President Obama has repeatedly called for an all of the above strategy that develops every source of American energy. But he’s also pushing the Environmental Protection Agency to move forward on an aggressive new Climate Action Plan that would take steps toward eliminating our most abundant and affordable energy resource—coal.

Last month EPA unveiled a revamped proposal calling for the first-ever greenhouse gas emissions limits for new power plants, which would be virtually impossible for even the most modern coal plant. By requiring the use of technology that isn’t commercially viable, the new rule is really a de facto ban on new coal plant construction.

This rule is the latest in an ongoing regulatory assault on America’s coal industry, which certainly was never intended by Congress. Regulations are an essential part of a complex economy. But when done wrong, regulations can bring compliance costs that threaten entire industries. The U.S. Chamber of Commerce has long said that a basic and commonsense premise for any regulation is that the benefits should outweigh the costs. In this case, the economic costs of sidelining our coal resources would be devastating, with very little benefit.

Coal is our largest source of domestically produced energy, responsible for about 40% of our electricity. Some want to see coal replaced with alternative energy sources. These new forms of energy have an important place, but today, they are far from ready to replace the abundant and affordable coal resources that have long powered our nation.

Coal is also vital to our economy. The coal industry is responsible for nearly 550,000 U.S. jobs. If adopted, this and other EPA rules would cause sweeping job losses, reduce our coal-fired electricity-generating capacity by 20% or more, and drive up U.S. electricity costs, which would impact all businesses, industries, and families.

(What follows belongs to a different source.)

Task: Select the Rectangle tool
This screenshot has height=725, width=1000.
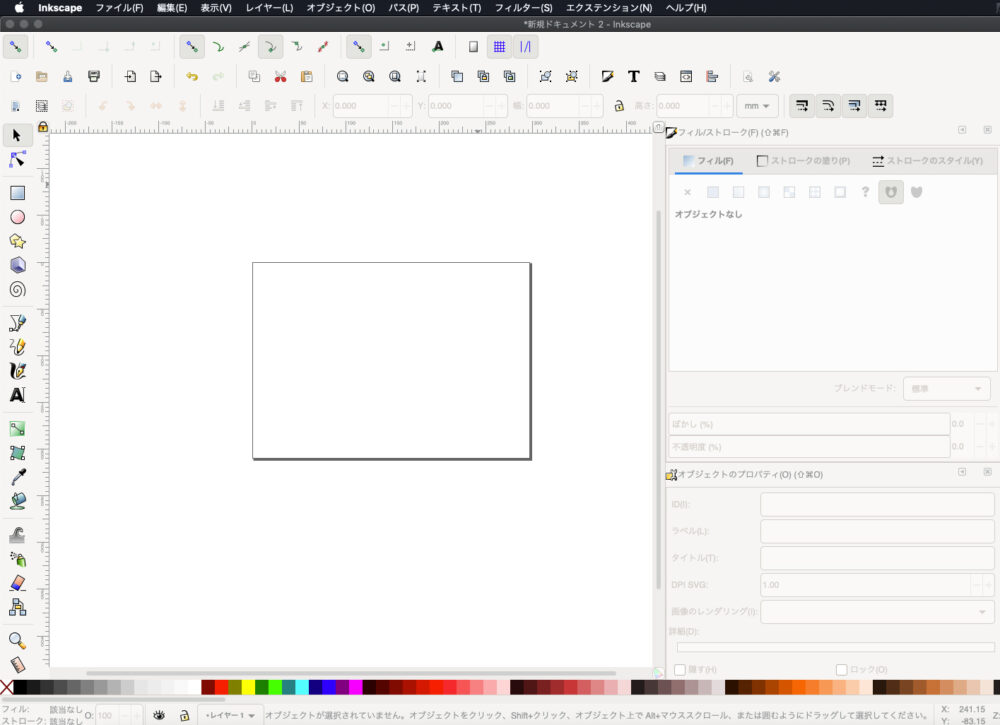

Next year the agency will issue performance standards for existing power plants that are sure to put further pressure on the backbone of our existing electric generation fleet. And, unfortunately, the threats don’t stop with coal. The federal government is proposing new regulations on shale development—even though shale is already effectively regulated at the state level. Such regulations could hamstring the shale boom and cost our economy more than $100 billion in the next few years. The government continues to place 87% of our offshore oil and gas off limits, and a cumbersome permitting process holds back energy development.

As long as EPA pushes anti-coal rules and jeopardizes the development of other crucial sources of domestic energy, the administration’s calls for an all of the above energy strategy ring hollow.